Incorporation and degradation of G M1 ganglioside and asialoG m1 ganglioside in cultured fibroblasts from normal individuals and patients with β-galactosidase deficiency

Abstract

The uptake and degradation of G M1 ganglioside (G M1) and asialoG M1 ganglioside (G A1) were studied in cultured fibroblasts from normal individuals and patients with β-galactosidase deficiency, using the lipid-loading test. The glycolipids were incorporated from the media into the fibroblasts and the terminal galactose was hydrolyzed in normal cells. The hydrolysis rates of G A1 were 80–86% of normal on the 3rd day after loading, while G M1 was hydrolyzed slowly; 35–54% on the 14th day. In infantile G M1 gangliosidosis and I-cell disease, little G M1 and G A1 was hydrolyzed on any day of culture, while fibroblasts from patients with adult G M1 gangliosidosis, Morquio disease type B and galactosialidosis hydrolyzed the lipids at nearly normal rates. The intracellular accumulation of the glycolipids, on the basis of protein content, was abnormally high in the case of infantile G M1 gangliosidosis and I-cell disease, but normal in the other disorders examined.
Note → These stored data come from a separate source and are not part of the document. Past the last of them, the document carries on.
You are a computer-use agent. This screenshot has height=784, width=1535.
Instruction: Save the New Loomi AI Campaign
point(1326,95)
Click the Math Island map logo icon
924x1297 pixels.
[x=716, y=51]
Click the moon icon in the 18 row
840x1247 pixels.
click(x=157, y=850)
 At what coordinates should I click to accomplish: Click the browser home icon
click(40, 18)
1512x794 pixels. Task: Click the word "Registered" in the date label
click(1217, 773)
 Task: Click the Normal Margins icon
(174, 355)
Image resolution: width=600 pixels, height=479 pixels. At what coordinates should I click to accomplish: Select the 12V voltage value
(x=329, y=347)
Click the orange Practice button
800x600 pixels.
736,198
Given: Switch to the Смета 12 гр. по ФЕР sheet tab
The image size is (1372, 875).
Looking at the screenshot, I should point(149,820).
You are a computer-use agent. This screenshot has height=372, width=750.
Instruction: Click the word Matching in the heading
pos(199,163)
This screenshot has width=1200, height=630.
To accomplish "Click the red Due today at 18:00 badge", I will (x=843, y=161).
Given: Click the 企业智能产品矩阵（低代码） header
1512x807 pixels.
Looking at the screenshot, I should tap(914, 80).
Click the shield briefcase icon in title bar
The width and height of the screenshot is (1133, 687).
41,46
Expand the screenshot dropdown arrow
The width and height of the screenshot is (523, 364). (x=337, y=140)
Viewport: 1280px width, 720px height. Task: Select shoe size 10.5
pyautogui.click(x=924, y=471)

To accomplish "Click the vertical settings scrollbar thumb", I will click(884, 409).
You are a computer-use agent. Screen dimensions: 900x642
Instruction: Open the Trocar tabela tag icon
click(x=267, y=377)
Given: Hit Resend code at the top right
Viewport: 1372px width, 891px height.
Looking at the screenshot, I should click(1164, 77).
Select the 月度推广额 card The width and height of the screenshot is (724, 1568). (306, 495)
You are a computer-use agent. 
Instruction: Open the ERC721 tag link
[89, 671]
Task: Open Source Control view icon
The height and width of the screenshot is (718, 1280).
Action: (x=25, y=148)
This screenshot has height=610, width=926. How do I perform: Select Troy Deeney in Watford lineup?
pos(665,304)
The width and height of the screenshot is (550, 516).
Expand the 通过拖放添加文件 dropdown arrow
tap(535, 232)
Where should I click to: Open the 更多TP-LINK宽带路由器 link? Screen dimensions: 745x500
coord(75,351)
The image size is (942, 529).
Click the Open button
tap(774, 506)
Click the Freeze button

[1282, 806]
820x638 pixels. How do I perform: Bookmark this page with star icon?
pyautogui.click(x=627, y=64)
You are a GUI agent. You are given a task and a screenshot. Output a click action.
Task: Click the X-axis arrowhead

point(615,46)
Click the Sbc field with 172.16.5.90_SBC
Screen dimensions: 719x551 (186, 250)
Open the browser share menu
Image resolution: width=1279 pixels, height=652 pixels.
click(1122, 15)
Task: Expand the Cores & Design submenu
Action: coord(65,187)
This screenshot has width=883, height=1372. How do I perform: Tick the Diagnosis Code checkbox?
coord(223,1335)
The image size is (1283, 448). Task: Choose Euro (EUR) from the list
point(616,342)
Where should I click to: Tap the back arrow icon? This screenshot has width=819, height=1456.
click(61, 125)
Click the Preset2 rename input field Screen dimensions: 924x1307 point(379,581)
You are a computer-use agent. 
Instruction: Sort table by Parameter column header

These observations indicate that the in situ metabolism of G M1 and G A1 is probably normal in fibroblasts from patients with adult G M1 gangliosidosis, Morquio disease type B and galactosialidosis, although in vitro β-galactosidase activities in these disorders are very low. The results are compatible with findings that G M1 and G A1 do not accumulate in the somatic organs of patients with adult G M1 gangliosidosis and galactosialidosis. In I-cell disease, however, the results of the loading test did not agree with the finding that there is little accumulation of glycolipids in postmortem tissues.